The exercise of these freedoms, since it carries with it duties and
responsibilities, may be subject to such formalities, conditions,
restrictions or penalties as are prescribed by law and are necessary in a
democratic society, in the interests of national security, territorial
integrity or public safety, for the prevention of disorder or crime, for the
protection of health or morals, for the protection of the reputation or the
rights of others, for preventing the disclosure of information received in
confidence, or for maintaining the authority and impartiality of the
Though your right to free expression is qualified in some ways (e.g. the
protection of the reputation or the rights of others), otherwise it is quite
robust. If we agree software authors are writers, there is a strong legal
argument that this article 10 should apply to us.
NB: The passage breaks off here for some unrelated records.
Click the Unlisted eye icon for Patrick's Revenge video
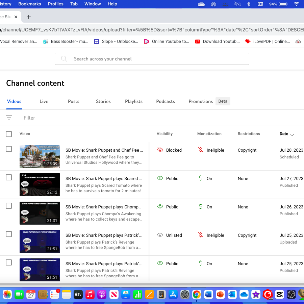304x304 pixels. pyautogui.click(x=160, y=235)
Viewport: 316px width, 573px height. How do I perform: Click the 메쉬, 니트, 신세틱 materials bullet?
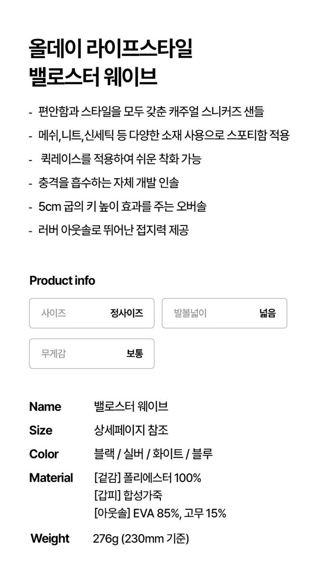pos(164,135)
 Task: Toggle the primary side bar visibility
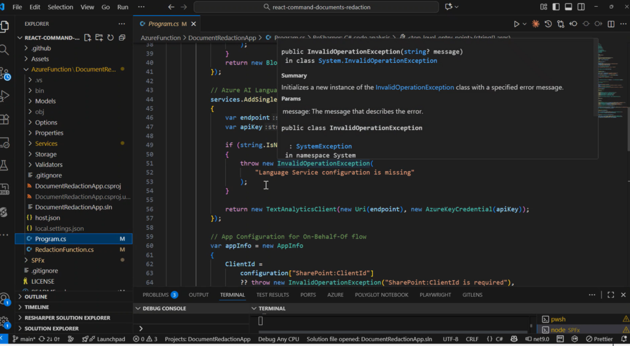[x=556, y=7]
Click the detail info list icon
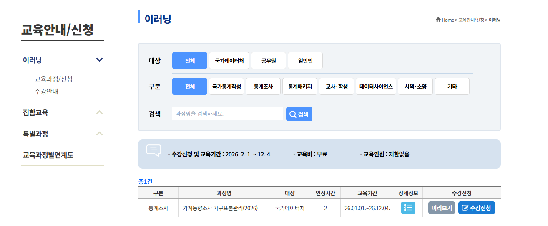 408,208
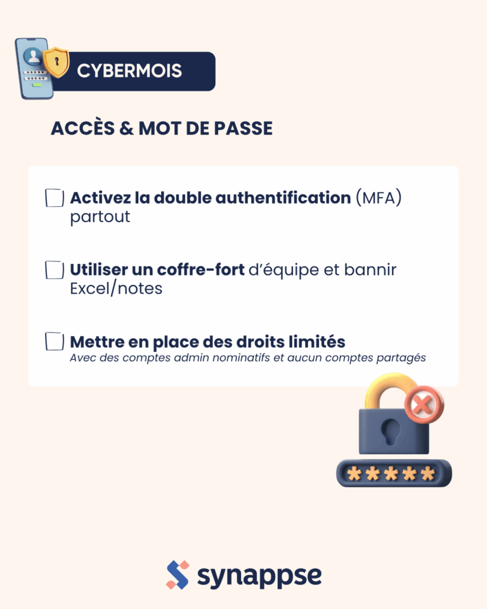Click the user avatar on the phone

(x=29, y=58)
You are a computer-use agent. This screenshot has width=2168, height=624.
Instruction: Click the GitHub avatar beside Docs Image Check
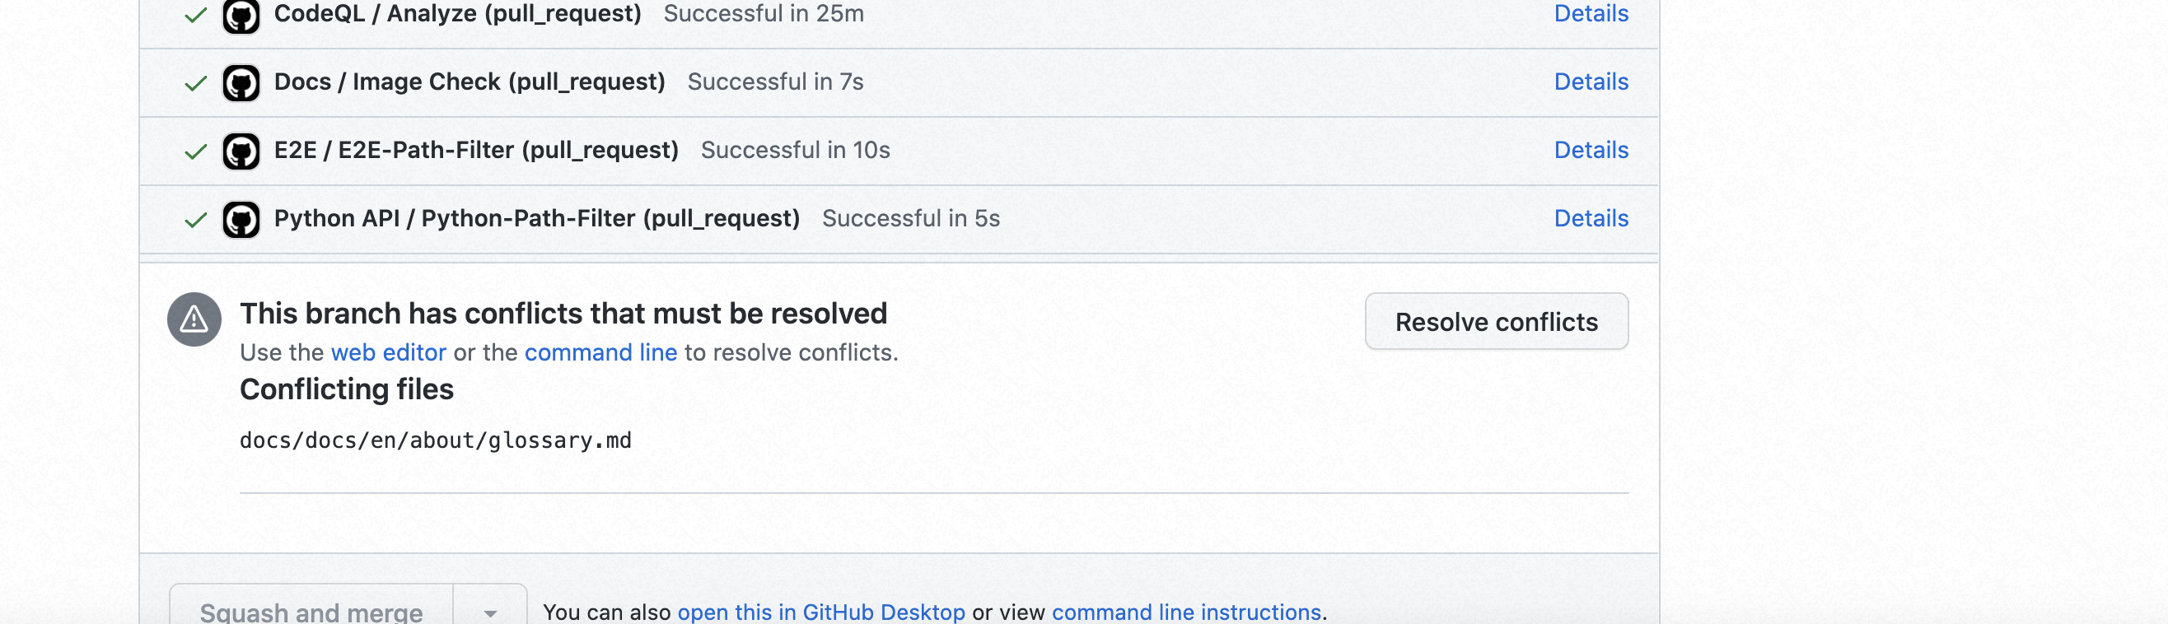pyautogui.click(x=241, y=82)
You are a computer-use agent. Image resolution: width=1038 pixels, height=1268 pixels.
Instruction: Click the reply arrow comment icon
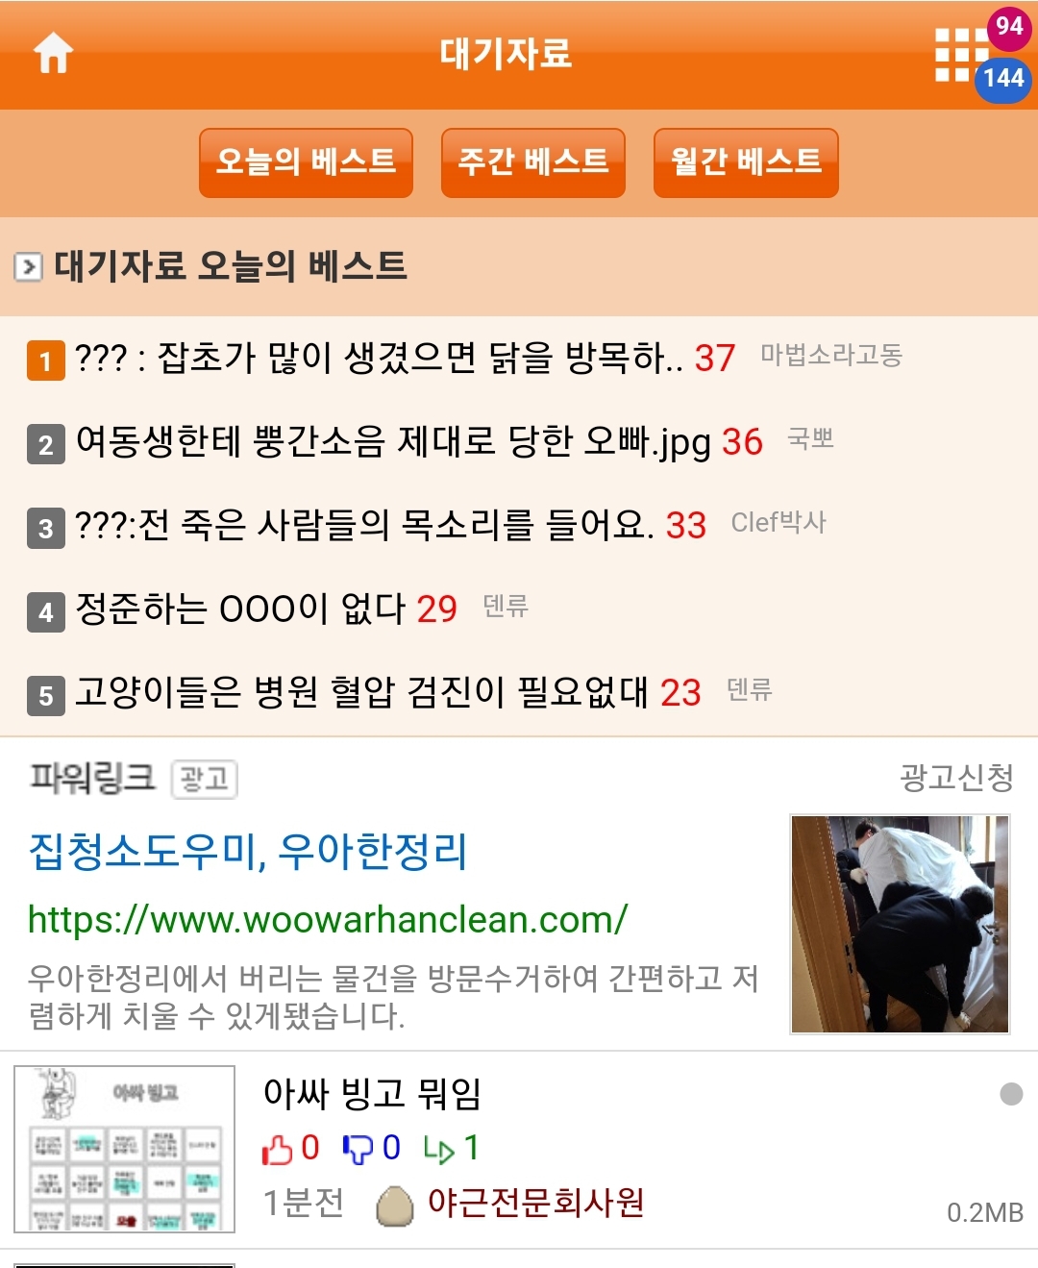(438, 1149)

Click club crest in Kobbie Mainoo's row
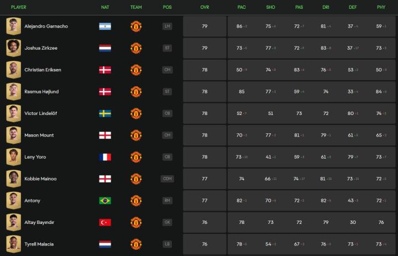[x=136, y=179]
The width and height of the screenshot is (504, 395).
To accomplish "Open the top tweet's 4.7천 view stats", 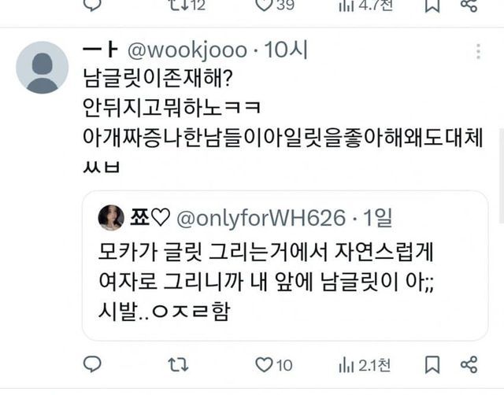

I will close with a quote from the Novell Brainshare conference a few weeks
ago. Jack Messman, Novell CEO and Linus Torvalds are on stage sitting on two
bar stools (well, they looked like that). They are having a cozy question
and answer session (in front of 6,000 attendees). Messman asks: "So Linus,
what is your biggest worry today?". Linus replies "Software patents ..." and
goes on to explain the problem. I think we all agree that Linus should be
worrying about maximising I/O throughput, ccNUMA, security threats and other
issues, not software patents.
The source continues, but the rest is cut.